– Причина, по которой я никого не подпускаю близко к себе, – начала она, – та же, почему я так хотела найти Джима. – Она вздохнула так глубоко, как только могла. – Когда я была маленькой, мой папа исчез, и я очень долго считала, что в этом виновата я…
Спустя десять минут Элис чувствовала себя беззащитной, как никогда. Больше, чем совершенно обнаженной в номере отеля в Ивернессе. Больше, чем когда он бросил ее на парковке в Илинге два дня назад. Кит все еще не произнес ни слова. Элис попыталась выровнять дыхание. Может, ей надо уйти? Но, когда она попыталась встать, диван заскрипел. Кит наклонился вперед, и их колени соприкоснулись.
– Спасибо, что рассказала, – сказал он.
Медленно, слегка неуверенно, он поднял руку и положил ее Элис на шею. Она ощутила ее холодок под волосами с таким облегчением, словно нашла оазис в пустыне.
– Чтобы было ясно – я не собираюсь исчезать из твоей жизни, – заявил Кит, проводя большим пальцем по линиям напряжения на ее шее. – Пока ты сама меня не попросишь. Что скажешь?
Элис подняла глаза. Может быть, постоянство и надежность все же существуют. Потому что на каждого убежавшего должен же быть тот, кто остался?
И есть один-единственный способ выяснить это.
– Да, – прошептала Элис, когда губы Кита коснулись ее губ. – Ты можешь остаться.
Спустя полгода
Мэри встала у входа на станцию Илинг Бродвей, под бетонным козырьком, слева, там, где она не мешала бы продвижению торопящихся пассажиров. Был один из первых мартовских дней, и даже сейчас, в шесть вечера, солнечные лучи продолжали освещать окрестность. Довольная выбранным местом, Мэри оглядела вид, который знала, как собственное отражение.
Если прищуриться от солнца, то можно было разглядеть тот паб, где полгода назад Элис рассказала ей правду, которой она пыталась всеми силами избежать. Этот момент до сих пор казался настолько разрушающим, что Мэри так и не поняла, как ее тело смогло исполнять какие-то жизненные функции. Сердце продолжило биться, легкие – вздыматься, издавая неровные вздохи. Но среди мятущегося в ее голове хаоса потери, горя и стыда она осознавала, что это все. Конец. Рубеж, хоть и достигнутый на семь лет позже, чем можно было бы ожидать.
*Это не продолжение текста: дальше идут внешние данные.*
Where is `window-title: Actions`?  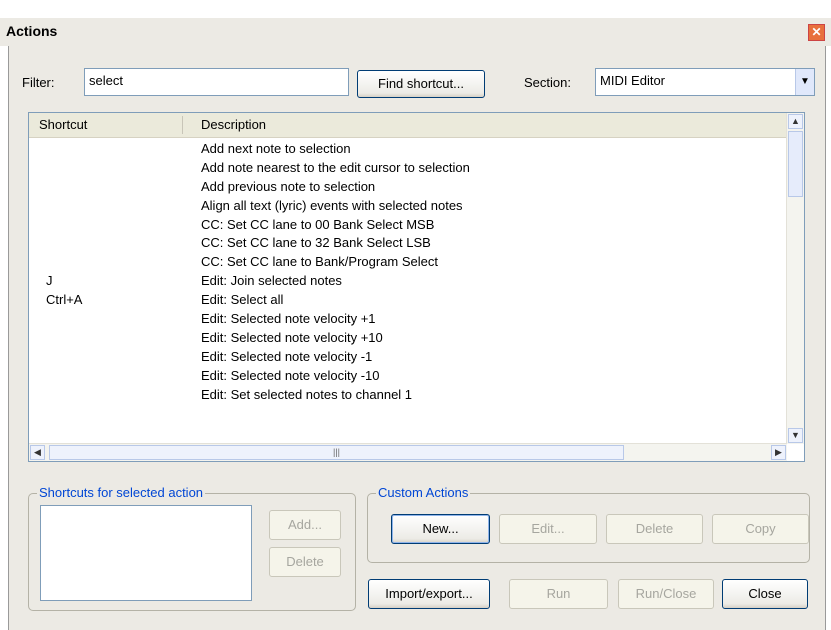
window-title: Actions is located at coordinates (32, 31).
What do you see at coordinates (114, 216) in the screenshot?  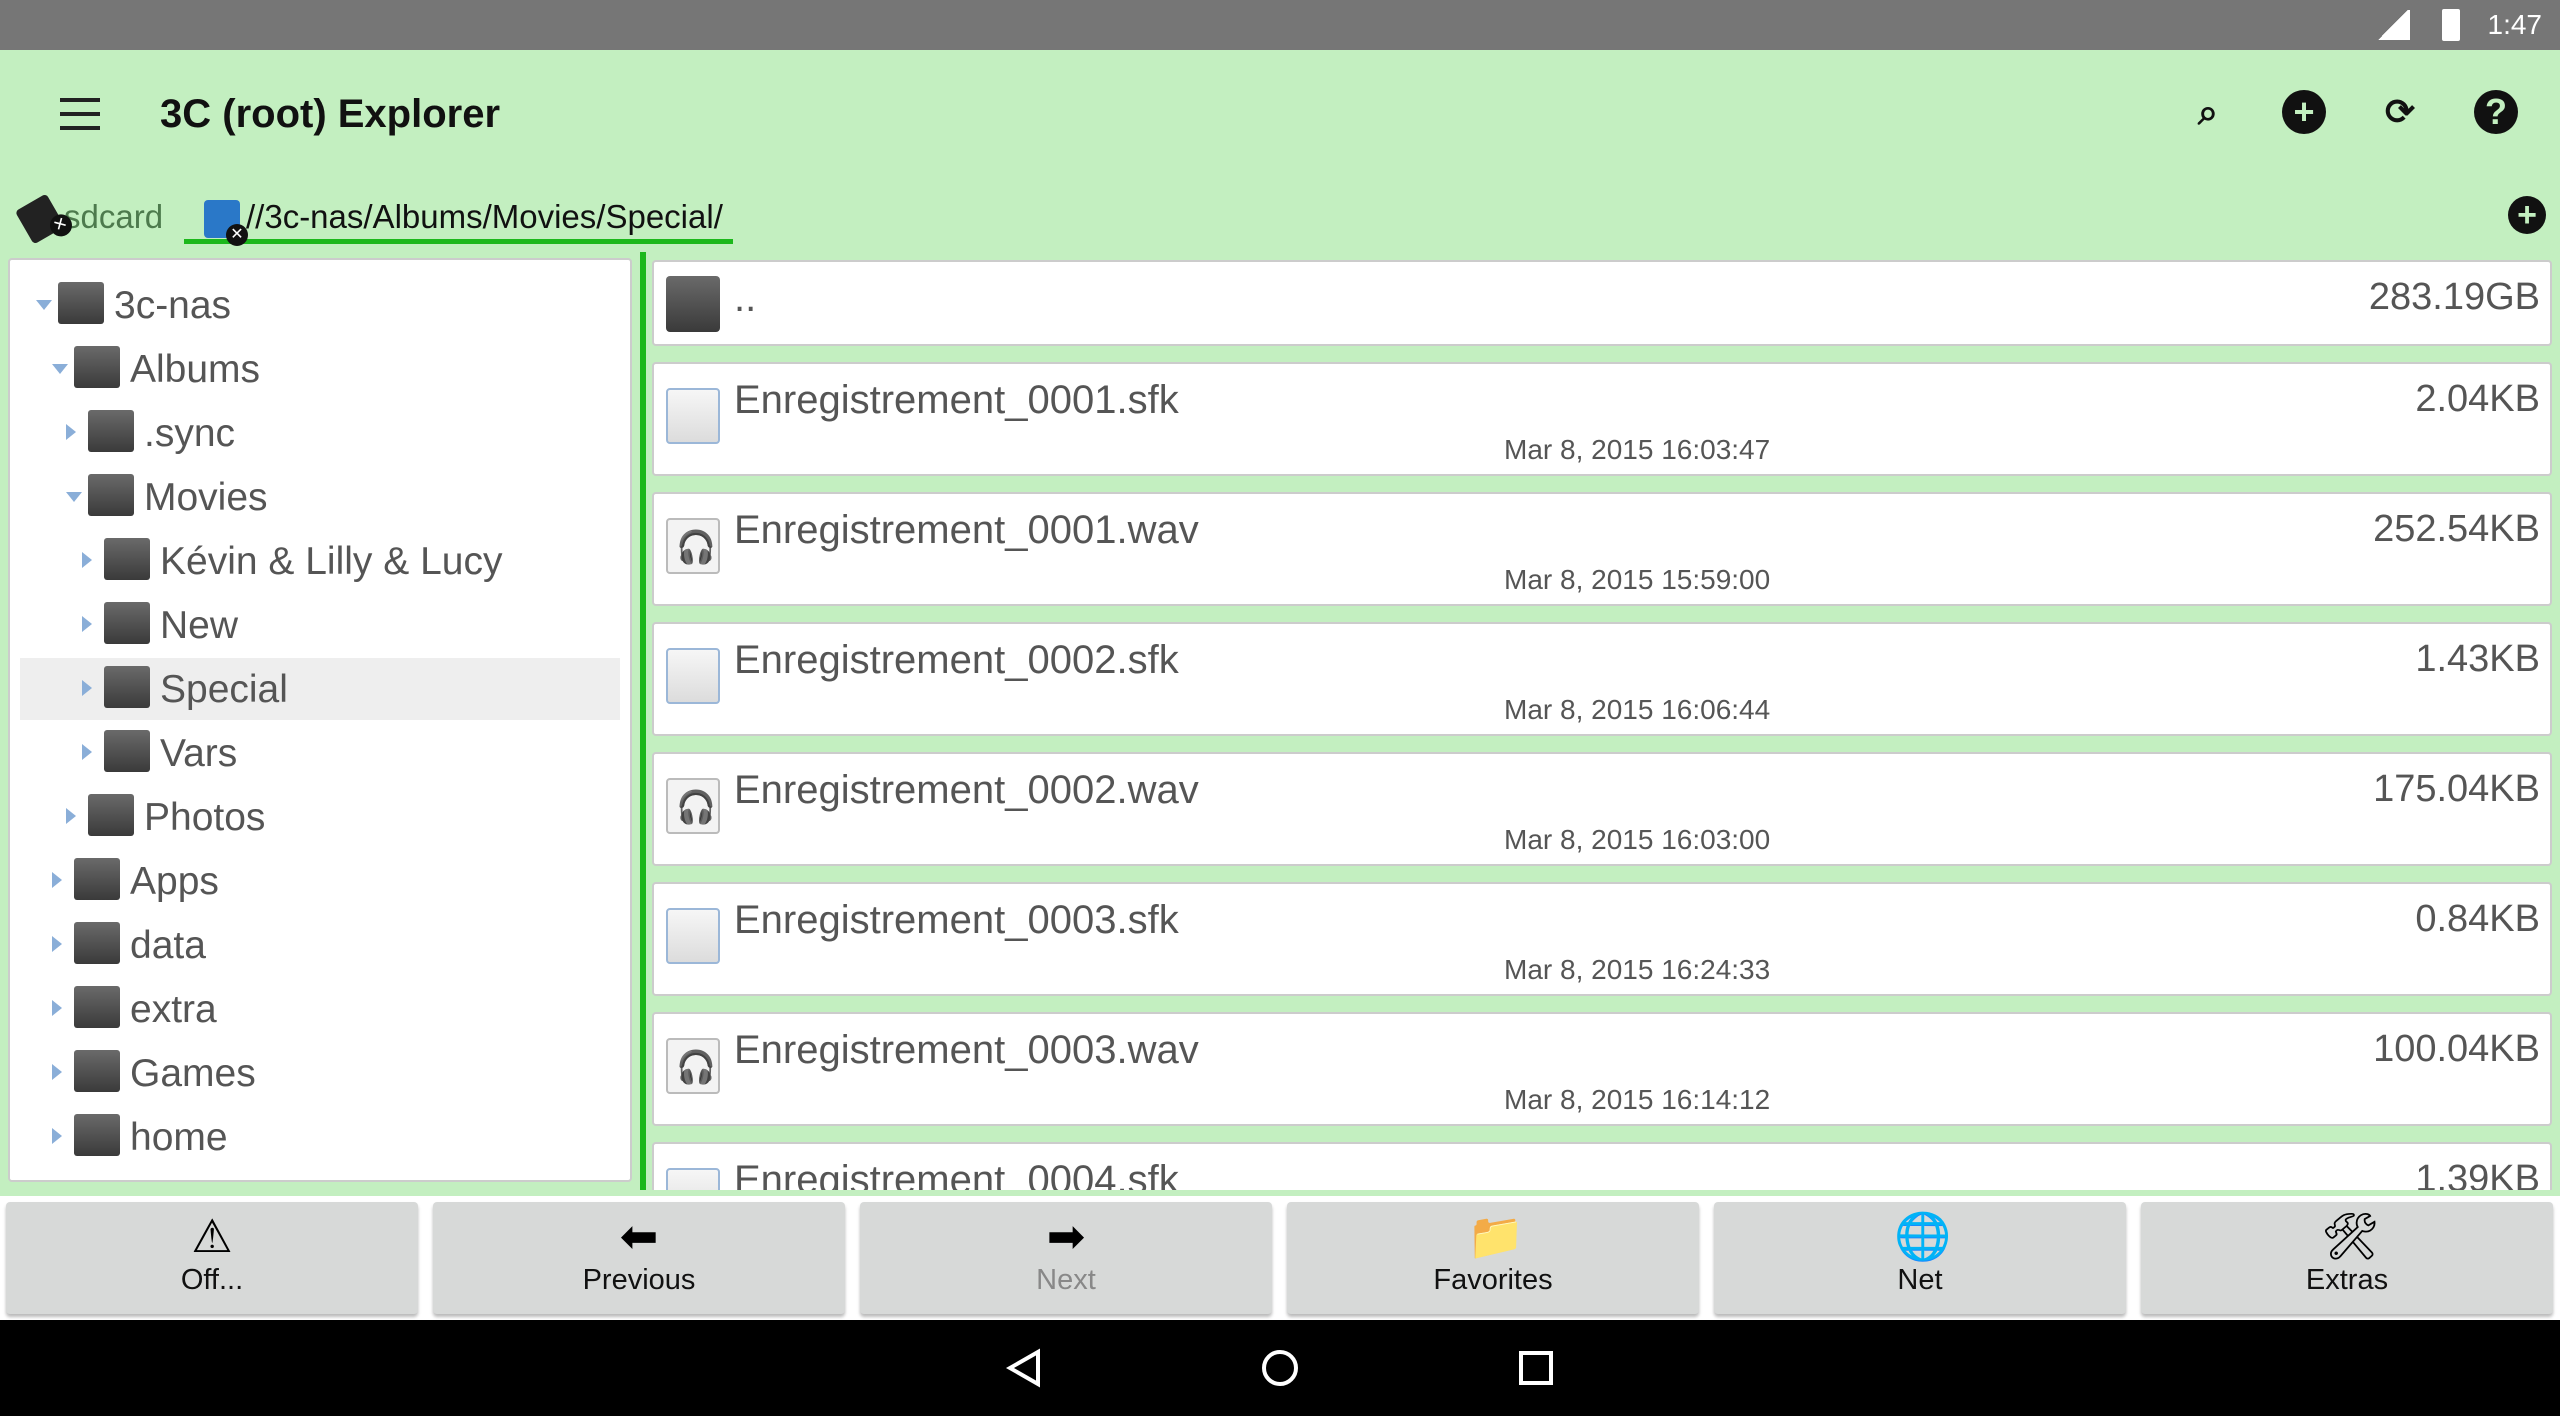 I see `tab-label: sdcard` at bounding box center [114, 216].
И теперь, стоя возле станции с пустыми руками, Мэри размышляла о странных путях, которыми, несмотря на все усилия, жизнь всегда разделяется на
До – никакие из слов Ричарда не имели смысла, и никакие из фраз не относились к представлениям Мэри о человеке, который был ее основой, ее домом, ее всем. Как Джим мог
Но после заявлений Элис Мэри была вынуждена пересмотреть свое прошлое с точки зрения, которую никогда раньше не рассматривала. Она начала с перебора открыток Джима. Если раньше Мэри делала это в поисках золота – отыскивая блестящие кусочки их былого счастья, – то теперь она заставила себя замечать и пустую породу. Не пил ли он во время этих бизнес-поездок? Не были ли эти слова извинением за утрату, которая, как он знал, должна наступить? И, хотя эти упражнения рвали ей сердце, Мэри пришлось принять более реалистичную картинку их совместной жизни. Это заставило ее лишь больше оценить прелесть золотых дней, потому что, когда рушатся стены, что могут значить горькие вздохи?
Она постаралась обновить в памяти все хорошее, сделанное ей Джимом. Затем заставила себя найти столько примеров собственной доброты, сочувствия и гибкости, сколько смогла. Одной из причин, почему она не смогла найти в себе силы подтвердить в полиции заявления Ричарда, был страх, что это знание сможет разрушить ее самооценку. Но теперь она стала другим человеком. Сильнее. Она каждый вечер ходила по лезвию боли там, на станции, и это закалило ее.
И она наконец нашла в себе силы заглушить голос, говорящий, что, если бы ее было достаточно, Джим до сих пор был бы с ней, потому что глубоко внутри она всегда знала, что это не было так линейно. Никакие хорошие качества Мэри не могли уравновесить хроническую депрессию Джима. Мы столько ждем от любви. Но, как и все мы, она может подвести. И Мэри на горьком опыте узнала, что любовь не может спасти от всего. Но она может показать нам, что мы можем начать спасать себя.